Re: Academic paper about Cassandra database compaction

2018-05-14 Thread Jeff Jirsa
Interesting!

I suspect I know what the increased disk usage in TWCS, and it's a solvable
problem, the problem is roughly something like this:
- Window 1 has sstables 1, 2, 3, 4, 5, 6
- We start compacting 1, 2, 3, 4 (using STCS-in-TWCS first window)
- The TWCS window rolls over
- We flush (sstable 7), and trigger the TWCS window major compaction, which
starts compacting 5, 6, 7 + any other sstable from that window
- If the first compaction (1,2,3,4) has finished by the time sstable 7 is
flushed, we'll include it's result in that compaction, if it doesn't we'll
have to do the major compaction twice to guarantee we have exactly one
sstable per window, which will temporarily increase disk space

We can likely fix this by not scheduling the major compaction until we know
all of the sstables in the window are available to be compacted.

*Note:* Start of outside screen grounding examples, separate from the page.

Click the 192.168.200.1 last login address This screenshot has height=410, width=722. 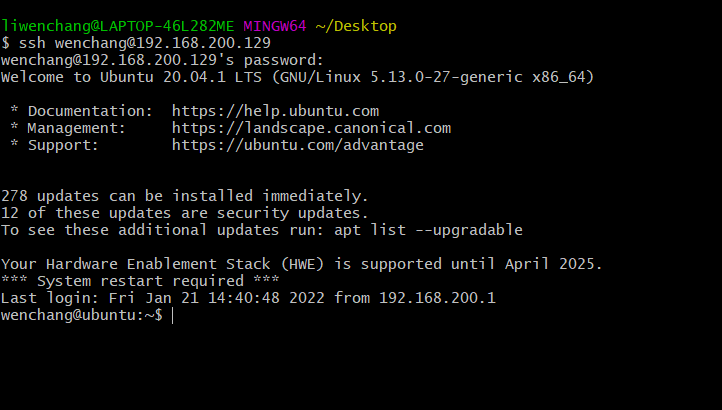tap(437, 298)
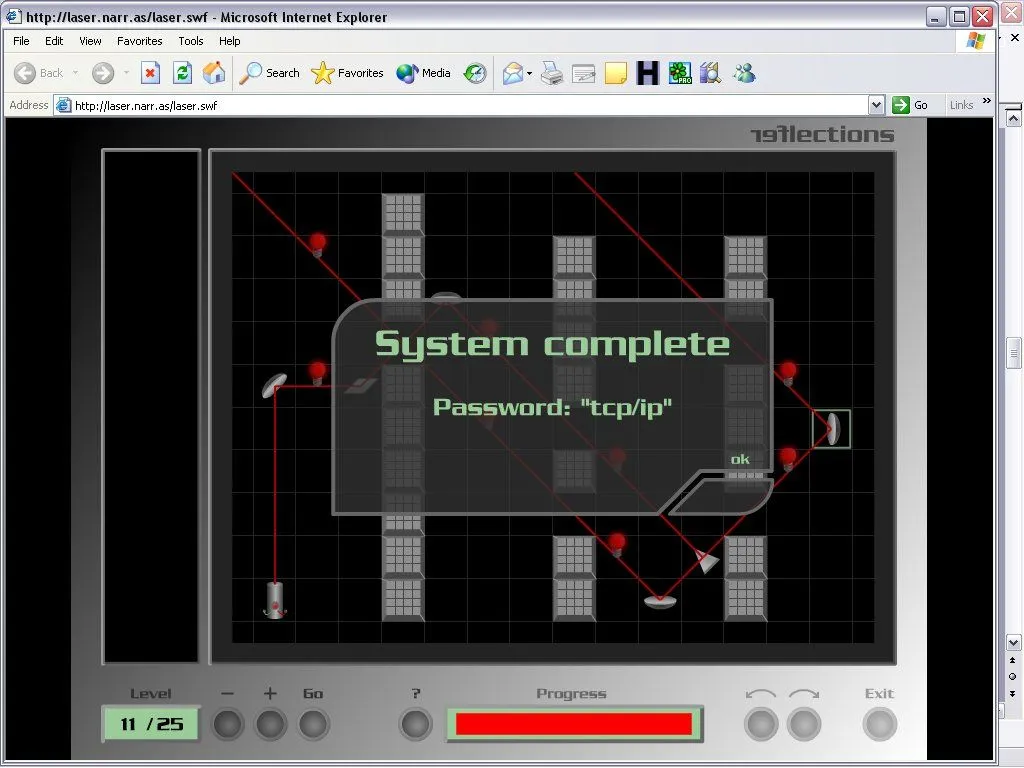This screenshot has width=1024, height=768.
Task: Expand the address bar dropdown arrow
Action: tap(876, 105)
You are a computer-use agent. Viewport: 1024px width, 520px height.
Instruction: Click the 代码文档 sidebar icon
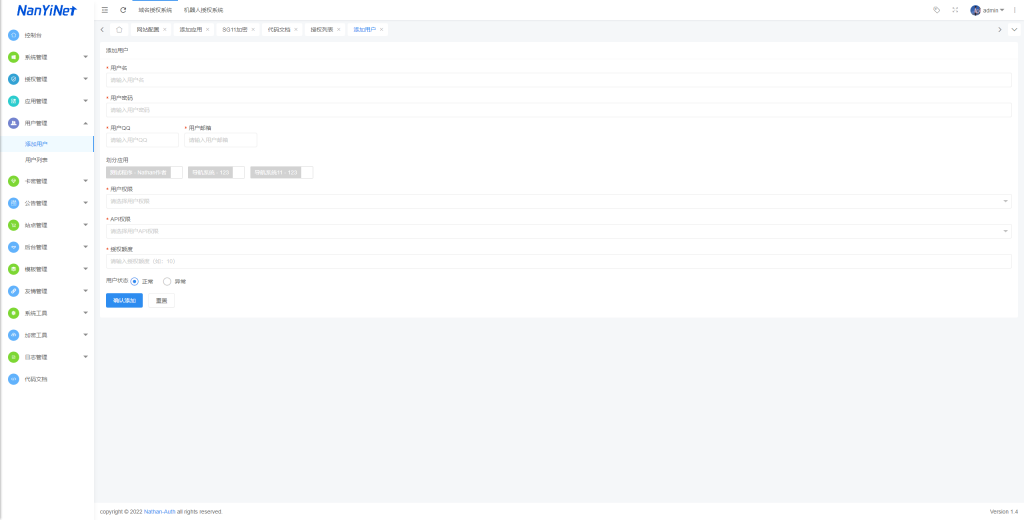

Also your data model is probably typical, but not well suited for time
series cases - if you find my 2016 Cassandra Summit TWCS talk (it's on
youtube), I mention aligning partition keys to TWCS windows, which involves
adding a second component to the partition key. This is hugely important in
terms of making sure TWCS data expires quickly and avoiding having to read
from more than one TWCS window at a time.


- Jeff



On Mon, May 14, 2018 at 7:12 AM, Lucas Benevides <
lu...@maurobenevides.com.br> wrote:

> Dear community,
>
> I want to tell you about my paper published in a conference in March. The
> title is " NoSQL Database Performance Tuning for IoT Data - Cassandra
> Case Study"  and it is available (not for free) in
> http://www.scitepress.org/DigitalLibrary/Link.aspx?doi=
> 10.5220/0006782702770284 .
>
> TWCS is used and compared with DTCS.
>
> I hope you can download it, unfortunately I cannot send copies as the
> publisher has its copyright.
>
> Lucas B. Dias
>
>
>


Re: Academic paper about Cassandra database compaction

2018-05-14 Thread kooljava2
 Hello,
Thank you Lucas for sharing.  I am still a beginner in Cassandra NoSQL world. 
Are there any other good books related to Performance tuning and Architecture 
overview?
Thank you.

On Monday, 14 May 2018, 07:57:38 GMT-7, Nitan Kainth 
 wrote:  
 
 Hi Lucas,
I am not able to download. can you share as attachment in email?


Regards,
Nitan K.Cassandra and Oracle Architect/SMEDatastax Certified Cassandra expert
Oracle 10g Certified
On Mon, May 14, 2018 at 9:12 AM, Lucas Benevides  
wrote:

Dear community,
I want to tell you about my paper published in a conference in March. The title 
is "NoSQL Database Performance Tuning for IoT Data - Cassandra Case Study"  and 
it is available (not for free) in http://www.scitepress.org/ 
DigitalLibrary/Link.aspx?doi= 10.5220/0006782702770284 .
TWCS is used and compared with DTCS.
I hope you can download it, unfortunately I cannot send copies as the publisher 
has its copyright.
Lucas B. Dias



  

Re: Academic paper about Cassandra database compaction

2018-05-14 Thread Nitan Kainth
Hi Lucas,

I am not able to download. can you share as attachment in email?



Regards,
Nitan K.
Cassandra and Oracle Architect/SME
Datastax Certified Cassandra expert
Oracle 10g Certified

On Mon, May 14, 2018 at 9:12 AM, Lucas Benevides <
lu...@maurobenevides.com.br> wrote:

> Dear community,
>
> I want to tell you about my paper published in a conference in March. The
> title is " NoSQL Database Performance Tuning for IoT Data - Cassandra
> Case Study"  and it is available (not for free) in
> http://www.scitepress.org/DigitalLibrary/Link.aspx?doi=
> 10.5220/0006782702770284 .
>
> TWCS is used and compared with DTCS.
>
> I hope you can download it, unfortunately I cannot send copies as the
> publisher has its copyright.
>
> Lucas B. Dias
>
>
>


Academic paper about Cassandra database compaction

2018-05-14 Thread Lucas Benevides
Dear community,

I want to tell you about my paper published in a conference in March. The
title is " NoSQL Database Performance Tuning for IoT Data - Cassandra Case
Study"  and it is available (not for free) in
http://www.scitepress.org/DigitalLibrary/Link.aspx?doi=10.5220/0006782702770284
 .

TWCS is used and compared with DTCS.

I hope you can download it, unfortunately I cannot send copies as the
publisher has its copyright.

Lucas B. Dias